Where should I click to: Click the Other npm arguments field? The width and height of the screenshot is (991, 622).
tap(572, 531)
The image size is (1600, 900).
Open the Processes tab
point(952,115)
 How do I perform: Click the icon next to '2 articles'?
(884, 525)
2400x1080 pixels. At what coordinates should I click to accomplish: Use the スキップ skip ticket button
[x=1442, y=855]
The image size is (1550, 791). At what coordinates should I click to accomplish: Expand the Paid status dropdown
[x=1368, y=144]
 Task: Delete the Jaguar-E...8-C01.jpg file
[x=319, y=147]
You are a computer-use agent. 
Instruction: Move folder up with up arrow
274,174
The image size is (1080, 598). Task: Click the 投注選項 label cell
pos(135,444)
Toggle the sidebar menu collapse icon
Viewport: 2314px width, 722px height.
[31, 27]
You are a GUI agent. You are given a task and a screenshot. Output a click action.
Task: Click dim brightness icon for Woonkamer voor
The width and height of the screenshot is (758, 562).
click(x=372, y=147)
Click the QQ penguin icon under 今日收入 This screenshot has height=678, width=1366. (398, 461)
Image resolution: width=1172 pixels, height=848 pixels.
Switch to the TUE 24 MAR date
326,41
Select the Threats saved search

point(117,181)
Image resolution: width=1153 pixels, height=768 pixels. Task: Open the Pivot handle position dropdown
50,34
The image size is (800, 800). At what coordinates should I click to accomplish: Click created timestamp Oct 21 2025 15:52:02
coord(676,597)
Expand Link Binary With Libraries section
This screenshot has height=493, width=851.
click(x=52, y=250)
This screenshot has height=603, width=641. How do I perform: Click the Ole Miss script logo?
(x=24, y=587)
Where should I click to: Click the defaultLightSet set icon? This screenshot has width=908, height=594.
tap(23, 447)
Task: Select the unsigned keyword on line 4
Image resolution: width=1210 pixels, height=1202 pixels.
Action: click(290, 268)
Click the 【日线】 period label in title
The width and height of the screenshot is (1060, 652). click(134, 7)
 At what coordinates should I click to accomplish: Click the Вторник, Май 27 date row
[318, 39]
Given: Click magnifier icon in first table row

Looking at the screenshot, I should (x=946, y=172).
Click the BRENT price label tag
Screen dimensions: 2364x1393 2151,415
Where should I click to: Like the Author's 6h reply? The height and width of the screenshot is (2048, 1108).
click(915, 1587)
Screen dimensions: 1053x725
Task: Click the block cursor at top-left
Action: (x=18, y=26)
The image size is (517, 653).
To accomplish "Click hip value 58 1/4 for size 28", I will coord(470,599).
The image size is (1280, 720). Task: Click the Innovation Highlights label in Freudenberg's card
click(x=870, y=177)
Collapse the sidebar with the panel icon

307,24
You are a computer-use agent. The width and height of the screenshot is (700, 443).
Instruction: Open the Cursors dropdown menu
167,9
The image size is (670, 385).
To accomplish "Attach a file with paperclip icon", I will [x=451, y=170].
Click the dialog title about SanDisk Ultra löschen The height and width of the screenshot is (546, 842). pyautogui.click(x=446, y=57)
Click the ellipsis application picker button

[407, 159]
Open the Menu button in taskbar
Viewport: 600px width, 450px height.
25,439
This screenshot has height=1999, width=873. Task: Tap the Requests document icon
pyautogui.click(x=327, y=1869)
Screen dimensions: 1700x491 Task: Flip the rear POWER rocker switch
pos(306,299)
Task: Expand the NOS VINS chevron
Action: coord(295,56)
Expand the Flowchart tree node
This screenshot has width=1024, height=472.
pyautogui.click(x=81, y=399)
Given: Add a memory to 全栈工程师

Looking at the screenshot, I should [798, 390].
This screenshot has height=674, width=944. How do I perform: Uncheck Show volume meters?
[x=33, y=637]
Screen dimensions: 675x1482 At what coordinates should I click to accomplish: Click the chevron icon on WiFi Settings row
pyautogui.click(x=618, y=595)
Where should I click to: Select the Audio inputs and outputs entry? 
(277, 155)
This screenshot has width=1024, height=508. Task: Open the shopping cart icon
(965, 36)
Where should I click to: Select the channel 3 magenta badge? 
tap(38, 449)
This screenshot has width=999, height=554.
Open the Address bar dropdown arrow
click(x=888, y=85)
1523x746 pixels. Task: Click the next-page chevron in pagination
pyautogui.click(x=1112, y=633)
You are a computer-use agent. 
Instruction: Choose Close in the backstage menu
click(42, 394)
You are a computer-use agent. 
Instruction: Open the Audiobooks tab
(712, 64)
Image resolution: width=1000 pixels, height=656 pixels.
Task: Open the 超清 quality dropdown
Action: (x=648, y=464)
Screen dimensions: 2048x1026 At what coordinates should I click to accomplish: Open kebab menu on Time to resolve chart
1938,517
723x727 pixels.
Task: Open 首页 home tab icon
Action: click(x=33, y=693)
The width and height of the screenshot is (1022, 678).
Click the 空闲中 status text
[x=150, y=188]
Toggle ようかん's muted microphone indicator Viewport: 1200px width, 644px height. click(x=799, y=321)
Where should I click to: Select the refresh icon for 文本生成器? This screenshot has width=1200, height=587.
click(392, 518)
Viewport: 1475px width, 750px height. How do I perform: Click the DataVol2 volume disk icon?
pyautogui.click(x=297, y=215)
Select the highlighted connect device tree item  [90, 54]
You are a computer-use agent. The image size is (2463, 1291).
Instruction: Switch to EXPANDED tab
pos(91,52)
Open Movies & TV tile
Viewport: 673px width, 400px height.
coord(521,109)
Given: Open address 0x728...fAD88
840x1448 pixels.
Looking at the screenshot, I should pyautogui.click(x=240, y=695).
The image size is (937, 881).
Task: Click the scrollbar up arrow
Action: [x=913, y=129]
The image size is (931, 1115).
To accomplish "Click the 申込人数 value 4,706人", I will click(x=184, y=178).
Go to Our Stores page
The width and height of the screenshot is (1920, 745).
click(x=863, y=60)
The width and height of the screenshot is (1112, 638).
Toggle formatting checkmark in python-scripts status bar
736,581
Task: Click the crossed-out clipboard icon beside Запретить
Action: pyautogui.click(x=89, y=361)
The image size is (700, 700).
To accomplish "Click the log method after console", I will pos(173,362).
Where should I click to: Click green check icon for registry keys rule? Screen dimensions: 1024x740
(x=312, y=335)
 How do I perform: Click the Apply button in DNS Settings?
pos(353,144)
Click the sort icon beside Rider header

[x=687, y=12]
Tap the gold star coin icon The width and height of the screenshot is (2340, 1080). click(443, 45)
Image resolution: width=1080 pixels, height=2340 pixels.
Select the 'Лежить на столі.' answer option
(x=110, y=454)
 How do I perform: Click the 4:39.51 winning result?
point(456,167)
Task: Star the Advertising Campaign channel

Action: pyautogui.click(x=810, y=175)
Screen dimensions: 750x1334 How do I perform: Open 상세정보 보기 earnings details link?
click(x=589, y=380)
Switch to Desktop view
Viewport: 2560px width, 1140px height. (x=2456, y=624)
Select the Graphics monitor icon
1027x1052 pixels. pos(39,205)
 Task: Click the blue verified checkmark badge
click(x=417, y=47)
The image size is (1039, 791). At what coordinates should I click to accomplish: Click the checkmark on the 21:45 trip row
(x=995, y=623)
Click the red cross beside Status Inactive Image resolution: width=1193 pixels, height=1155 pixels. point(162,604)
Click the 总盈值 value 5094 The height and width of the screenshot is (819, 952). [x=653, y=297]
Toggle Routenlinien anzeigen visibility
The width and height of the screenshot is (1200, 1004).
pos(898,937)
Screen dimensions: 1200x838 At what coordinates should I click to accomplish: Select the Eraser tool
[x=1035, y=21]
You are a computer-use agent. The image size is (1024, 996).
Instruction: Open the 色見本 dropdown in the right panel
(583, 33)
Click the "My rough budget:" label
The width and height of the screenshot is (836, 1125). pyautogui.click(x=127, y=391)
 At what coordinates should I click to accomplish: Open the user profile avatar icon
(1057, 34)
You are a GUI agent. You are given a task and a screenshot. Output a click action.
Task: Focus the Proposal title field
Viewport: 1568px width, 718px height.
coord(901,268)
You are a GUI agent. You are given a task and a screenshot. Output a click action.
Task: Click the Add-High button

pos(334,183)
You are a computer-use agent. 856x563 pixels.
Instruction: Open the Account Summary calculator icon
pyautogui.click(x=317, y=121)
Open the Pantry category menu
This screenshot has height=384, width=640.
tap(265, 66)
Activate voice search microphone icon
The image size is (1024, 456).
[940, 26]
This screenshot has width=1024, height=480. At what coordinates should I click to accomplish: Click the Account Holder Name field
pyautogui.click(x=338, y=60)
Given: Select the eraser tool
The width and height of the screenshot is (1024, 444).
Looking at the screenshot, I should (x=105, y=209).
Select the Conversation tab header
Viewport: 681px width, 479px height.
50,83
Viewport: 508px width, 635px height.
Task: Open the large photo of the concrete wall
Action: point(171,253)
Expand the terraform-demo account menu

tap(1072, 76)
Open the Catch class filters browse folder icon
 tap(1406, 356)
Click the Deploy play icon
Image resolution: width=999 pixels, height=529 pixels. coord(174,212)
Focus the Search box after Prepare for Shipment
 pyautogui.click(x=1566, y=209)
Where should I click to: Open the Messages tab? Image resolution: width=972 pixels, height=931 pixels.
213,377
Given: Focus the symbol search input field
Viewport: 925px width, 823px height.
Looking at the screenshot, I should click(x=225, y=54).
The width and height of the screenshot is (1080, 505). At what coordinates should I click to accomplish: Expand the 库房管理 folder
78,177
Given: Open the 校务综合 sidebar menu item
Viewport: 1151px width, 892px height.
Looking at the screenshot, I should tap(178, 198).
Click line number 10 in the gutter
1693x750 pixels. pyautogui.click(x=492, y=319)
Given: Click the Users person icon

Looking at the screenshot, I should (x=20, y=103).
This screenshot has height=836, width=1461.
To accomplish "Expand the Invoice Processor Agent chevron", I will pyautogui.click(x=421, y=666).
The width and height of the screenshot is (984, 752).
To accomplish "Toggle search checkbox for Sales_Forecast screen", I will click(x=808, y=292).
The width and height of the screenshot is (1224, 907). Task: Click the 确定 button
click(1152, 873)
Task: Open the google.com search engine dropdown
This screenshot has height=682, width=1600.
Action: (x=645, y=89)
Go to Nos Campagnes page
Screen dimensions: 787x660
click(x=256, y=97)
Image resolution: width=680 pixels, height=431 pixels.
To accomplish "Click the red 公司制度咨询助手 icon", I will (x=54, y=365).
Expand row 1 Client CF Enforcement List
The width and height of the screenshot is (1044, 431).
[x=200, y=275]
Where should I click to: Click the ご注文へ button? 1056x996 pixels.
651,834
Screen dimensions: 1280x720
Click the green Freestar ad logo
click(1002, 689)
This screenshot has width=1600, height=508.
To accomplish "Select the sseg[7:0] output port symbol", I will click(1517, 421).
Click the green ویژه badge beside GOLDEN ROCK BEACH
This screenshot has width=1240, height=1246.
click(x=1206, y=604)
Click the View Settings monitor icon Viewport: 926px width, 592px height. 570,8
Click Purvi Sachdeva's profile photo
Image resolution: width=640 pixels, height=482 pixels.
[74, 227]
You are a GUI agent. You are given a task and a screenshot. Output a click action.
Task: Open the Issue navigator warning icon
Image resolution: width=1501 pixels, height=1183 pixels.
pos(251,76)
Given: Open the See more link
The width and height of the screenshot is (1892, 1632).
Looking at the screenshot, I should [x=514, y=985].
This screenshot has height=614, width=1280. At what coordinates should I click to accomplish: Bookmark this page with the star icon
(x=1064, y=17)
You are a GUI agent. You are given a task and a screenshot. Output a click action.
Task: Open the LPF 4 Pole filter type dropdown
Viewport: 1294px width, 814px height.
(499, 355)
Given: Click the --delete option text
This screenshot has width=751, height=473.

########

• **Problem description**:
Copy every line from the entries that contains the word "computer".

• **Task solution**:
You are a computer-use agent. 
You are a computer-use agent. The width and height of the screenshot is (700, 443).
You are a computer-use agent. 
You are a computer-use agent. 
You are a computer-use agent. The image size is (2463, 1291).
You are a computer-use agent. The image size is (1024, 996).
You are a computer-use agent. 856x563 pixels.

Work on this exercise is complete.